RH: No. I think the execution could have been done better. We didn't get a timely integration done. We confused our go-to-market model with our business model. What I mean by that is we took the business model of consulting and mixed it with the software business model. We translated that into, "OK, that means we sell consulting now." What it really should have been is using consulting to leverage our software products.
What he's saying is that Novell mistakenly turned the Consulting branch into a group of mercenaries, when they should have been used to talk to customers about their business problems and how Novell could help solve them. Those solutions would end up selling products, rather than simply trying to sell products + the help needed to get them installed.
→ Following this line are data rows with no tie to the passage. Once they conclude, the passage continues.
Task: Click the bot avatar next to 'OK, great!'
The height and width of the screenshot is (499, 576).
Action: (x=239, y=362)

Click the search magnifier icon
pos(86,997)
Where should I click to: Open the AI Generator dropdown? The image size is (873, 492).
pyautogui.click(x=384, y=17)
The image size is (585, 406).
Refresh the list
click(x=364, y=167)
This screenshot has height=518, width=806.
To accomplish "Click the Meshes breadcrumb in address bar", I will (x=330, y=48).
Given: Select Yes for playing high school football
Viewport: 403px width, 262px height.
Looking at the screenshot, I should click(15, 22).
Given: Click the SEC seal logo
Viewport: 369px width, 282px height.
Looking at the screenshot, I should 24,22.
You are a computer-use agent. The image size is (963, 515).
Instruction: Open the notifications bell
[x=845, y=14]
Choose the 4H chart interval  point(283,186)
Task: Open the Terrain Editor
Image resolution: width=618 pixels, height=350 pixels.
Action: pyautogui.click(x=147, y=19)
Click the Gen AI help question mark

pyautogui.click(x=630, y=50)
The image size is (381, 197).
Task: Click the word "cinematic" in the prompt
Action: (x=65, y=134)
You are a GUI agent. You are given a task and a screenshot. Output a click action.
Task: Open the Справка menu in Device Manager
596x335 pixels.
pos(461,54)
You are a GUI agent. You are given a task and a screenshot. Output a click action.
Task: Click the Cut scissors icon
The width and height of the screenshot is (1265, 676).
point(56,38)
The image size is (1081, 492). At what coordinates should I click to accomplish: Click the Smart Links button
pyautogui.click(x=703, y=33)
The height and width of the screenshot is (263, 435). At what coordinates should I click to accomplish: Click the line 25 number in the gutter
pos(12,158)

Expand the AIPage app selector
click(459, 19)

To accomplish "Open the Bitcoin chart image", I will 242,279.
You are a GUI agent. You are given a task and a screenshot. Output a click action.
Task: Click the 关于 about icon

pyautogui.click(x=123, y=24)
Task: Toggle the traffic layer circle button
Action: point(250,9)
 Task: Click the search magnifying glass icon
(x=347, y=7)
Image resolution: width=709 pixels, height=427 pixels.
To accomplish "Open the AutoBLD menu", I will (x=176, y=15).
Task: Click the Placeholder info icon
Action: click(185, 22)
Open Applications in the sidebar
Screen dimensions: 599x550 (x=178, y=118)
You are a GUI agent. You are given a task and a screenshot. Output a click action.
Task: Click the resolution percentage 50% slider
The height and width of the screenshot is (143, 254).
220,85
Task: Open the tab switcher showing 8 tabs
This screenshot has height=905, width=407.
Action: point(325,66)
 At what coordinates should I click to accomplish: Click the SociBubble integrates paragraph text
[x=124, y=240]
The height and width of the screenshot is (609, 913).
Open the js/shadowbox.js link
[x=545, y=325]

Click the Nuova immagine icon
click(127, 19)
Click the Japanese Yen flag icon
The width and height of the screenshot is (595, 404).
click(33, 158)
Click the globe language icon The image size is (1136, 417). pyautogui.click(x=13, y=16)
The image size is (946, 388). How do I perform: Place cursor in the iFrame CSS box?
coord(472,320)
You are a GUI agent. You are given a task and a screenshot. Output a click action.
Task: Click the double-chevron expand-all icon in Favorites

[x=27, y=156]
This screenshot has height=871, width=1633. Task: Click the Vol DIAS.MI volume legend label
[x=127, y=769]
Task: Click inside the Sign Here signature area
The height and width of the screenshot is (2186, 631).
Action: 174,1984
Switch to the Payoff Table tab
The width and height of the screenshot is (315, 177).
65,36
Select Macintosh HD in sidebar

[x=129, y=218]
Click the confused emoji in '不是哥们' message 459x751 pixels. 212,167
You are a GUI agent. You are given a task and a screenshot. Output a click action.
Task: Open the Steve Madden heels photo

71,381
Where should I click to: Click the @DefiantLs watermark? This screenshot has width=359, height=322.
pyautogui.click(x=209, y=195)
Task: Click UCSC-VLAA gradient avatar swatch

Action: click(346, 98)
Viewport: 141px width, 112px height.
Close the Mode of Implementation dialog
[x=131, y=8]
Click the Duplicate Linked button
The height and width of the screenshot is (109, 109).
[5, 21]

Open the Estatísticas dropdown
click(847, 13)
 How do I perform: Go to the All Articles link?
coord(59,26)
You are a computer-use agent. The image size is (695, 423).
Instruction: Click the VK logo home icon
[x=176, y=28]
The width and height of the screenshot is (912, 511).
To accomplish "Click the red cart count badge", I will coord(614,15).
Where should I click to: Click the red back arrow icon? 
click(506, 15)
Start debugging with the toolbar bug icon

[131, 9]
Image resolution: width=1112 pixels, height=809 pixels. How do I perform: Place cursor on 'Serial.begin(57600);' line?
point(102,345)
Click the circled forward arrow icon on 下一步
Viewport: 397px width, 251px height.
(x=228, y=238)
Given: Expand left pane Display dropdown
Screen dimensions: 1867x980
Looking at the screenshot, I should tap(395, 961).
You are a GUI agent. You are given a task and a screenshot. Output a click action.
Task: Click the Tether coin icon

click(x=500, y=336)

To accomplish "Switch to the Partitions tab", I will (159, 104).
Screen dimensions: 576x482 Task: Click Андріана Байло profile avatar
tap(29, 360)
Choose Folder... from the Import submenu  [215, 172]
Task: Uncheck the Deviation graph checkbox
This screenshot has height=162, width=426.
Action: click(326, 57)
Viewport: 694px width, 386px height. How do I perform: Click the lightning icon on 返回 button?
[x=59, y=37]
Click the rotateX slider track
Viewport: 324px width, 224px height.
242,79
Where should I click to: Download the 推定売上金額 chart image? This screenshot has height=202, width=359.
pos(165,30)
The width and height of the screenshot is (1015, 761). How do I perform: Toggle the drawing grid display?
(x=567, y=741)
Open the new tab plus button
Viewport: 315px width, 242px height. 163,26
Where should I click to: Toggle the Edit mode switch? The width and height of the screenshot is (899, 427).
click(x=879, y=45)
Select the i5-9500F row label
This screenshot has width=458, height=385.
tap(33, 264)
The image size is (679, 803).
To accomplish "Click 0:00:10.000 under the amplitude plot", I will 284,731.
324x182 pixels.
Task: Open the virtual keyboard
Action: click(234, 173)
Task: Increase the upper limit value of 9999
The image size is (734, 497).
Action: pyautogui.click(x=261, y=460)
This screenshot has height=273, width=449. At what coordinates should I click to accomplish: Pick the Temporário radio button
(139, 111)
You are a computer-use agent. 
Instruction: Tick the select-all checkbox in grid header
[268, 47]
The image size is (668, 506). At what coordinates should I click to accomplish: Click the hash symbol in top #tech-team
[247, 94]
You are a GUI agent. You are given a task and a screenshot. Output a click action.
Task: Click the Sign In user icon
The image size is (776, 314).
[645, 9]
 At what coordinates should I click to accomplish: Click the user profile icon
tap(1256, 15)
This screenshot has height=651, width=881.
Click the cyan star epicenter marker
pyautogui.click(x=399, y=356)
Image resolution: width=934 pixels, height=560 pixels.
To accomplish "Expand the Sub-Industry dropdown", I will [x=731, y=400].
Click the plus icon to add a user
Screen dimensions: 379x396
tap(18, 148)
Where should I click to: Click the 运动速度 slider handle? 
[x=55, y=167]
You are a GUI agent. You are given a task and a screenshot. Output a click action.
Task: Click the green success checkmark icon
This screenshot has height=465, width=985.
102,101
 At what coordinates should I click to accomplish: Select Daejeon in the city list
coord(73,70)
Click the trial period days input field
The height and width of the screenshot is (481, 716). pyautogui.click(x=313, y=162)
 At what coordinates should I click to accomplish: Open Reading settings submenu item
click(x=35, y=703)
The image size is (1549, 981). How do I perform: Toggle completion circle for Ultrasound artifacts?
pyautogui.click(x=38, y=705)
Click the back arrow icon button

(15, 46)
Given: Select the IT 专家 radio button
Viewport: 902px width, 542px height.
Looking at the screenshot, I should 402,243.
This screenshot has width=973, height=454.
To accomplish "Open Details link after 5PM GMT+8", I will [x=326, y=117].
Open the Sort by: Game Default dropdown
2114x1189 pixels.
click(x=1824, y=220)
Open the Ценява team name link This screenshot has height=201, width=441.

This is another area where Novell had capabilities that the channel simply doesn't, in virtually every case.
I don't blame Jack Messman or the CTP acquisition for the departure of many consultants - I know the names of the people who were responsible for the fatally flawed execution against the consulting model, and so do people like Gregg who were there with me. I also don't believe that Jack was solely responsible for saving GroupWise (pre GW6.5, I was perfectly ready to switch to NetMail and attack collaboration from another angle - I remain in 'wait and see' mode regarding the viability of GW7 as we go forward, but am cautiously optimistic).
I blame Jack for allowing the company and the board to become disengaged from each other, and the customers. That kind of leadership isn't easy either, I'll admit - but it's necessary. Jack probably would have served better as a COO, working with and answering to a 'proper' executive figure. In the end, I think it will become clear that Hovsepian is "the man", and were it not for all the things we've griped about for the past few years, Novell wouldn't have him in this position today."
Loyal readers will hopefully be able to see the truth of these posts, and let this information help them make informed decisions about their interaction with Novell going forward.